Records shown section start

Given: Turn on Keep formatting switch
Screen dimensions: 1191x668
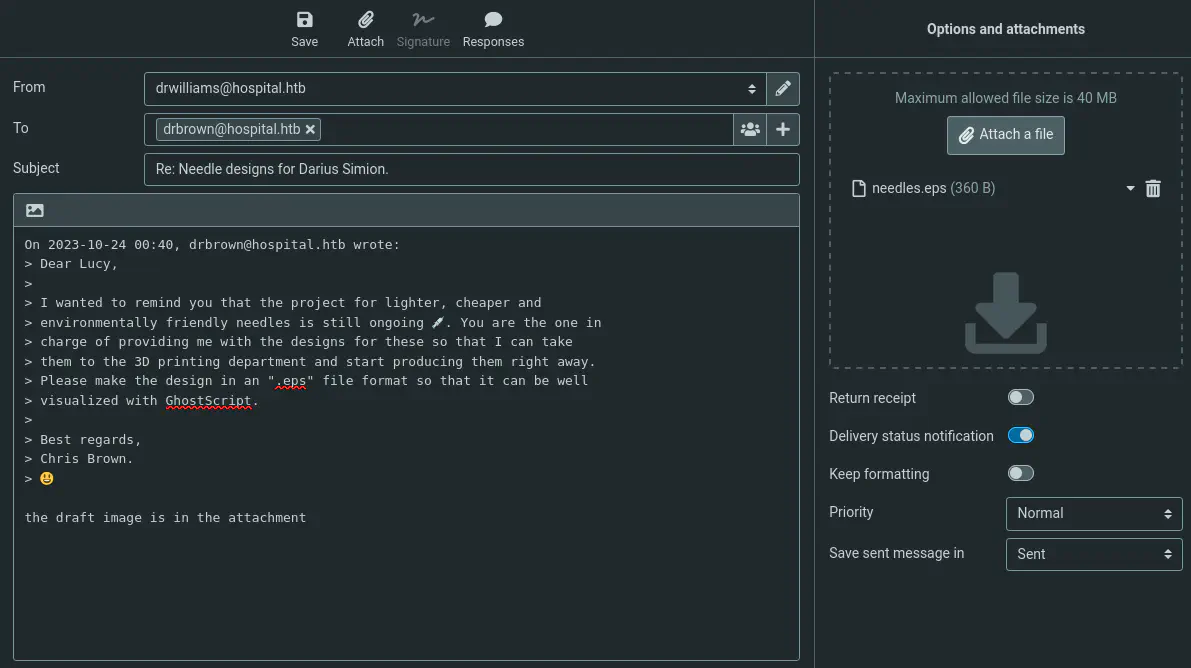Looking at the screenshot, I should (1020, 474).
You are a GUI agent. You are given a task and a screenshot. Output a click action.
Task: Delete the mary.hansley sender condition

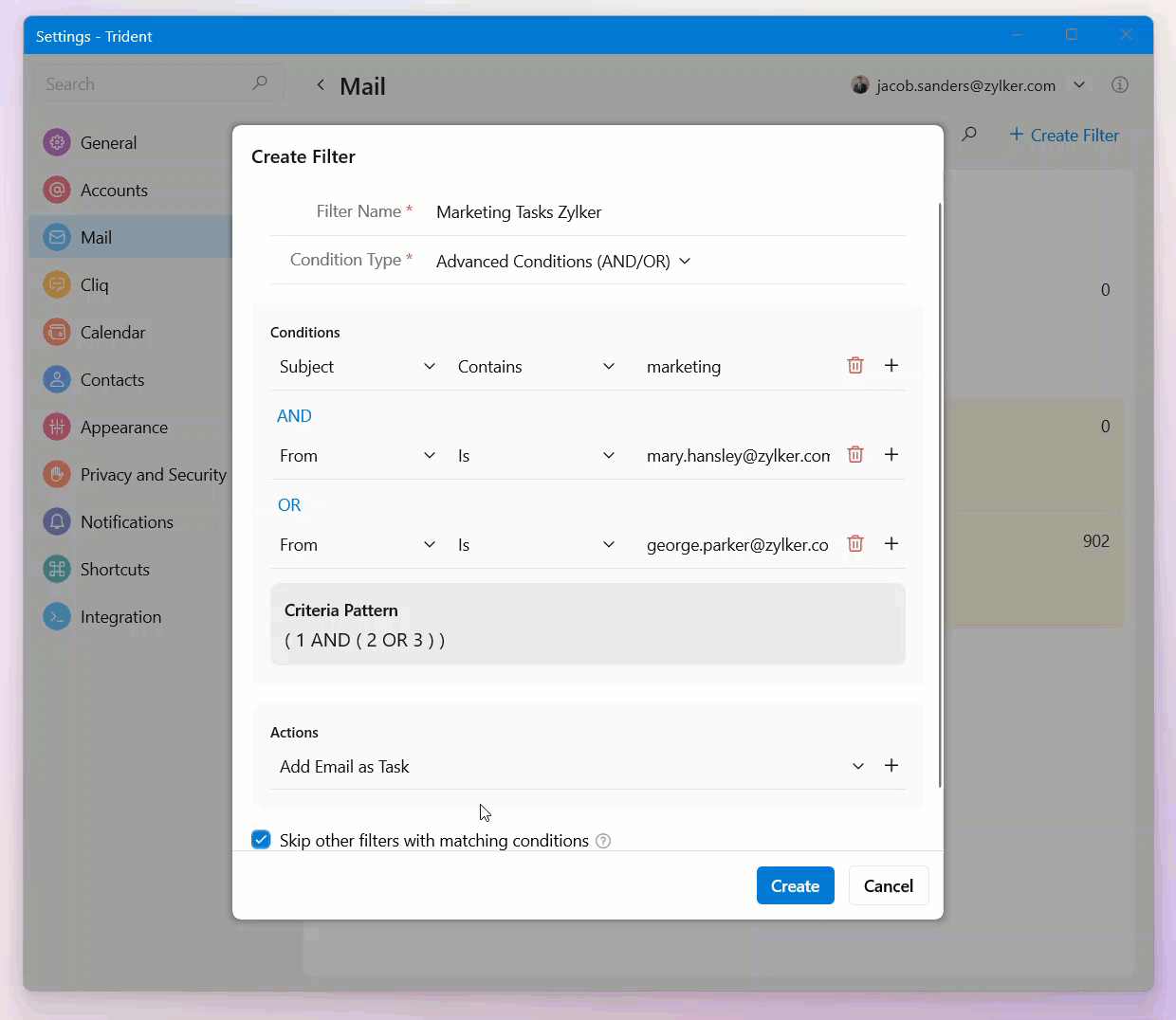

Records shown section end

» **Aim of the task**: All that should appear in the response is the run of lines from the one with "You are a GUI" through the final line of the records, restated exactly, with pictures omitted.

» **Answer box**:
You are a GUI agent. You are given a task and a screenshot. Output a click action.
Task: Delete the mary.hansley sender condition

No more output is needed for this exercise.